Your “patriotic” war-bond buyer is a temperamentally calm person.

Some citizens bleed for their country, others bleed their country.

“Guard against the impostures of patriotism.”—George Washington.[[138]]

Professor J. E. Thorold Rogers[[139]] states as follows the spirit of much of the argument in the British Parliament, even by many conservatives, concerning the bond-leech patriots who purchased British Napoleonic War bonds:

“But we have to endure, in addition to our misfortunes, the sight of the stock-jobbers and fund-holders, who have fattened on our misery, and are now receiving more than half our taxes. And for what? We have put down the Corsican usurper, and restored peace to Europe, legitimacy to its thrones. These people [the bondholders] not only get under our funding system at par, stock, with a number of incidental advantages, in exchange for some £50 or less, but they paid [even] this inadequate quota in notes which were constantly at a discount of 30 per cent. It is intolerable, it is unjust, that we should redeem such stock under the terms of so monstrous and one-sided a bargain.
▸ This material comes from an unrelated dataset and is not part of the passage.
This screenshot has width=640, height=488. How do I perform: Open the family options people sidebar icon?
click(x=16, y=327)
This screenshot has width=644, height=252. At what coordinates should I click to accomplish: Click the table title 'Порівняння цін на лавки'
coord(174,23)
Perhaps, reader, you are one of the old gray men who “fought under Grant and are proud of it.” I do not criticize you, gray old man. I am offering you and younger men things to think about. A distinguished historian assures us that there were at one time during the War one hundred and fifty bankers in Congress. Inside and outside of Congress these, and other leading-citizen Mammonites, connived to bleed you and bleed the nation—utterly without shame. They alarmed President Lincoln repeatedly. They never let up in their swinish scramble for gold during the War. And after the War they continued their unholy manoeuvring—patriotically. For example, at one time following the War, after you soldiers had elected your General to the Presidency, these blushless blood-suckers sought to corner the gold market and thus scoop up a barrel of profits. To accomplish this it was necessary to have the President out of the way for a short time in order to render it impossible for him to rush to the rescue with the Federal Treasury. Read their plan to “turn the trick” in the words of a Wall Streeter himself, Mr. Henry Clews:[[140]]
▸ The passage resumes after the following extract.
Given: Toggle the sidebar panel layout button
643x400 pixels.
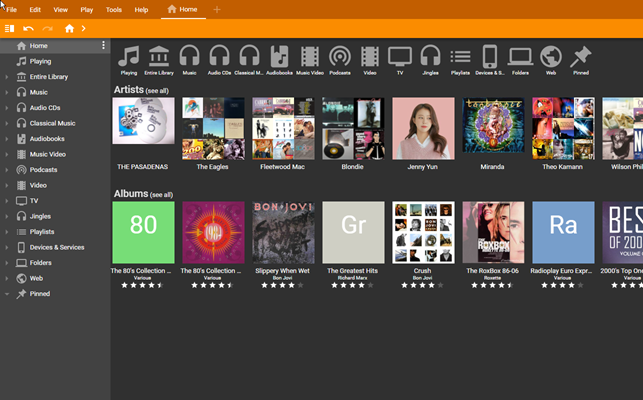Looking at the screenshot, I should click(x=9, y=29).
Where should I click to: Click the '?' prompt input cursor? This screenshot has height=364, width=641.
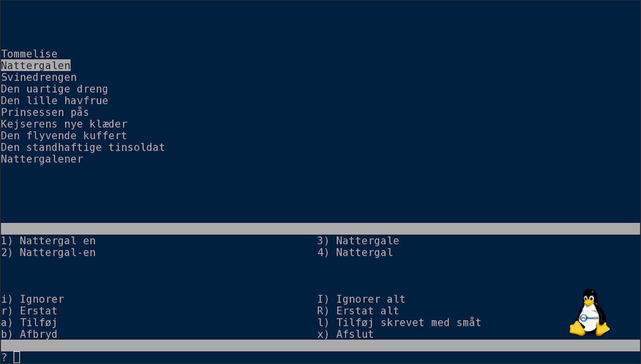pos(17,357)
“He [Grant] was prevailed upon to go to a then obscure town in Pennsylvania, named Little Washington. The thing was so arranged that his feelings were worked upon to visit that place for the purpose of seeing an old friend who resided there. The town was cut off from telegraphic communication, and other means of access were not very convenient. There the President was ensconced, to remain for a week or so about the time the Cabal was fully prepared for action.”